The summer visit to Caltech is 4 days long and is the only time during the year of work when all the participants on the team come together in person to work intensively on the data. Generally, each educator may bring up to two students to the summer visit that are paid for by NITARP, and they may raise funds to bring two more. The teams work at Caltech; the summer visit typically includes a half-day tour of JPL, which is a favorite site for group photos. Reload to see a different set of quotes.

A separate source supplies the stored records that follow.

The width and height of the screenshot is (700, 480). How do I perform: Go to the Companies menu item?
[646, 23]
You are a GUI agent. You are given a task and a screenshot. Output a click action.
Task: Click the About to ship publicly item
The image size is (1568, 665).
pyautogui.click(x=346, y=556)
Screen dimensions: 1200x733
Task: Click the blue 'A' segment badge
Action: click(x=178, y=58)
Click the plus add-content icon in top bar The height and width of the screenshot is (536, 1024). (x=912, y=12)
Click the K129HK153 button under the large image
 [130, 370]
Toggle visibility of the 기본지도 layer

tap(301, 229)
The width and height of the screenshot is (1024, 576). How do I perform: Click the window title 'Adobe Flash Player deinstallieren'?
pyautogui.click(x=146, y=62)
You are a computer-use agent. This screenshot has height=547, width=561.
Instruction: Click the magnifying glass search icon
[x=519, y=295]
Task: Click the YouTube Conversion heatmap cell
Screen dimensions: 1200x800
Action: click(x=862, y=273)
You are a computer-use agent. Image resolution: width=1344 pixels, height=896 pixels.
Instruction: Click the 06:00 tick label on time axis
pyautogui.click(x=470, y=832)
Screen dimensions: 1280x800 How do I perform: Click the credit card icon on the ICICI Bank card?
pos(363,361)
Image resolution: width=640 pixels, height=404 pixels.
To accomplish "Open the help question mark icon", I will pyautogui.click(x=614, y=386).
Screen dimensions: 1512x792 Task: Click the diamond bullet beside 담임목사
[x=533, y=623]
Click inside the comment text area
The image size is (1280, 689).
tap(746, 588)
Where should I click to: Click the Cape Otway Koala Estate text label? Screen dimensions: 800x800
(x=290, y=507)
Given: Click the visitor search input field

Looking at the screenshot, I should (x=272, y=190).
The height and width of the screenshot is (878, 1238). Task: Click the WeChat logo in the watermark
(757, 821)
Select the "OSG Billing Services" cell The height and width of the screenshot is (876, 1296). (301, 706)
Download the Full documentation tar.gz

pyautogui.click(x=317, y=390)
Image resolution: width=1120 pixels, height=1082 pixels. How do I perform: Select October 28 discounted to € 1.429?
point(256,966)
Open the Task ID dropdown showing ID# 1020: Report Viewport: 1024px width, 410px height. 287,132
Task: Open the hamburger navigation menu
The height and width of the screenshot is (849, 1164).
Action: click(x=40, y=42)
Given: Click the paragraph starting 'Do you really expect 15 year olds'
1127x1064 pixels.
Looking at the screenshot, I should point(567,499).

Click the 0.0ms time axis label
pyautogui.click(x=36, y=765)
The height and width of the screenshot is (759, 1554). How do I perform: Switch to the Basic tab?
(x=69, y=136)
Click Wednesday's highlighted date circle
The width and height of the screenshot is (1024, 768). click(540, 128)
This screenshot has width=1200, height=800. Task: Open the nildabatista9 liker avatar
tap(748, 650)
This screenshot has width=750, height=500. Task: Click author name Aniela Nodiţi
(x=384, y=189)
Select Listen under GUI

The Dust Mights team came to visit in July 2019. The 4 core team educators attended, plus 5 students.


Quotes

  • We got a chance to share in astronomer’s sense of satisfaction as we problem solved and experienced success in choosing a path to follow in our investigation.
  • [student:] I did this research project to kind of "dip my foot in the water" and see if it was a field I could consider going into. There was a specific moment on the third day, where I realized that we were in that room for like eight hours a day (longer than my school) and I was perfectly content doing it.
  • We had so much fun looking for interesting ways to parse the data to look for interesting subsets of our data to investigate. You could actually feel the excitement in the room.
  • The training in the classroom (and Varoujan’s method of teaching it to us) was invaluable. The individual work and telecons have been helpful for setting a baseline, but learning [...] and being all in one room together to get our misconceptions worked out has really increased my confidence in the work we are doing.
  • [student:] This completely changed my view of astronomy and astronomers because I had this unrealistic idea that they just sat in an observatory all day looking at planets and stars and wrote down what they found, published it, and called it a day.